THE VERTICAL WINTERGARDEN AS ENERGY DEVICE
The envelope of the Tower is based on a double-shell construction which creates a Vertical Wintergarden. It houses various observation decks, botanical gardens, and leisure activities. At night it glows in changing color and light, visible from landing aircraft as well as the surrounding territories.
This Vertical Wintergarden is a naturally ventilated buffer zone isolated with ETFE foil on the exterior. It operates as a greenhouse in the winter, collecting heat energy to be circulated throughout the building and as a thermal insulator in the summer, protecting the internal spaces from thermal gain. Rising hot air in the space accumulates at the top where it is passed through heat exchangers and micro-turbines which recoup the energy before the air is exhausted.
In addition, the Wintergarden is used in summer as a storage device for cool air which is collected at the top of the tower through large wind intakes which are opened during the night.

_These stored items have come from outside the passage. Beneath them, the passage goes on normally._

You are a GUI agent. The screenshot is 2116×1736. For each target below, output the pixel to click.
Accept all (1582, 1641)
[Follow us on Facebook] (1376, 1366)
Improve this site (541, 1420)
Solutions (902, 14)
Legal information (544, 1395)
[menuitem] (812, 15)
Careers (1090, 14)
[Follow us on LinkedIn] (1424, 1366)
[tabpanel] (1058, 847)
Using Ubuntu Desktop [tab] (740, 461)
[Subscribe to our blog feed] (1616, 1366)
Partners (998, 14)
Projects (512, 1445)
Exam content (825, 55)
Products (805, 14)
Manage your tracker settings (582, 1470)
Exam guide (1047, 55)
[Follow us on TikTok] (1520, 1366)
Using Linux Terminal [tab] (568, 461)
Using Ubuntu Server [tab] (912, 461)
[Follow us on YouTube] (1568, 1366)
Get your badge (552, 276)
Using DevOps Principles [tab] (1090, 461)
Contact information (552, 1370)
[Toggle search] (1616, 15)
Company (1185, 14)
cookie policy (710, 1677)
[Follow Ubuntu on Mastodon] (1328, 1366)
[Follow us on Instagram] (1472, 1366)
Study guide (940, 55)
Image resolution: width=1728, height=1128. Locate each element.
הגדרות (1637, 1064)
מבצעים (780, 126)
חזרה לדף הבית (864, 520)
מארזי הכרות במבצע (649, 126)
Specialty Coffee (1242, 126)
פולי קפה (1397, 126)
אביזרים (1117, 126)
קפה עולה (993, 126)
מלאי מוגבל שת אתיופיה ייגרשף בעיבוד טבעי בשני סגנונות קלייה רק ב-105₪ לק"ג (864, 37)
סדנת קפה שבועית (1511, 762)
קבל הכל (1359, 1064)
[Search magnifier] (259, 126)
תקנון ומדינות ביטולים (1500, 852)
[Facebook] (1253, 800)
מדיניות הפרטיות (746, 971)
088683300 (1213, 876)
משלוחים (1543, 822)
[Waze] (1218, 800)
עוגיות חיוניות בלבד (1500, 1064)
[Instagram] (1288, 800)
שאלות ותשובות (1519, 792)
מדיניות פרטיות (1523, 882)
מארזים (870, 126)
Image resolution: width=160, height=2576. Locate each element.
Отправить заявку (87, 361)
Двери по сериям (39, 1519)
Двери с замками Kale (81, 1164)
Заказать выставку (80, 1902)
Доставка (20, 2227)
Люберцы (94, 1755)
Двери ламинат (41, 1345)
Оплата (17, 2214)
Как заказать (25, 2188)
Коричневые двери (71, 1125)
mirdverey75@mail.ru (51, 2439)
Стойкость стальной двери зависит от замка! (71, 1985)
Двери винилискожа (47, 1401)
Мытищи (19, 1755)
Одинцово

This is based on the model of passive nighttime cooling towers literalized at a mega-scale. Finally, a reversible hydronic system is integrated into the exoskeleton of the building which provides radiant heating and cooling. It is supplied with cooler or warmer fluids from geothermal source heat pumps but it also utilizes the available cool water from the lake basin on site when possible.
THE PLAZA AND THE ROOF
The typology of vertical tower and horizontal plinth is a classic architectural problem. Since the birth of the high-rise, there have been many approaches– both utopian and opportunistic– to resolving how towers connect to the ground as well as to horizontal buildings. This proposal biases continuity between the Tower and its horizontal extensions in order to create a fluid and protected space beneath. These extensions adapt to perform three different functions: ferry platform to the east, retail building to the north, and Plaza Roof to the south.
The Plaza is characterized by urban and natural topography, including lush vegetation and exotic flowers, a network of waterways and pools, and hardscape terraces. Interspersed are cafes, restaurants, cultural events, and the attendant amenities. The space becomes a complex, lively urban space where visitors can relax, meet friends, and engage in leisure activities. It is both a sanctuary and a vibrant urban atmosphere.
The structure of the Tower is based on a steel exoskeleton rather than a traditional structural core model. Three main structural spines weave along the facades, varying in terms of depth, width, and rotation in response to vertical and
ateral forces as well as geometrical rules set by the design team. Similar to the inside of a turtle’s shell, these spines are merged together to form a hybrid of monocoque and frame-and-skin construction types. The structural morphology becomes that of smooth gradients between surface, surface relief, and strand which is a continuing interest of EMERGENT.
CATIA, modeFRONTIER, and ROBOT
A combination of parametric software, population generating software, and structural analysis engines was used in a bottom-up nonlinear engineering process. This process is similar to natural selection in nature where populations of mutations are generated and then fitness tested by environmental forces. Successful solutions are then bred and tested until the search eventually narrows.
CATIA was used to set up the geometry within parametric constraints, allowing for a particular range of behavior. ModeFRONTIER was then used to generate populations of mutations based on a stochastic, non-linear method. These mutations were then processed automatically through ROBOT which performs a basic structural evaluation of the mutations, which were then evaluated for their architectural potential. The ‘survivors’ were then propagated into a new generation in modeFrontier and so on, establishing a feedback loop.
The key here was a multi-objective optimization process, which does not have the goal of 100% optimum in any single search but rather a more ecological approach of multiple individual tendencies producing complex, emergent tendencies at higher levels of organization. For this project three boundary conditions were used:
I. Spine Buckling Response (Rotation)
II. Spine Bending Response (Depth) III. Spine Footing Response (Translation) This way of working redefines engineering workflows and potentially, the roles of architect and engineer in the design process. The danger here– something we are consciously avoiding– is an anemic understanding of optimization as a reductive quest for efficiency rather than as a generative design process which can result in architectural ‘species’ characterized by both efficiencies and excesses.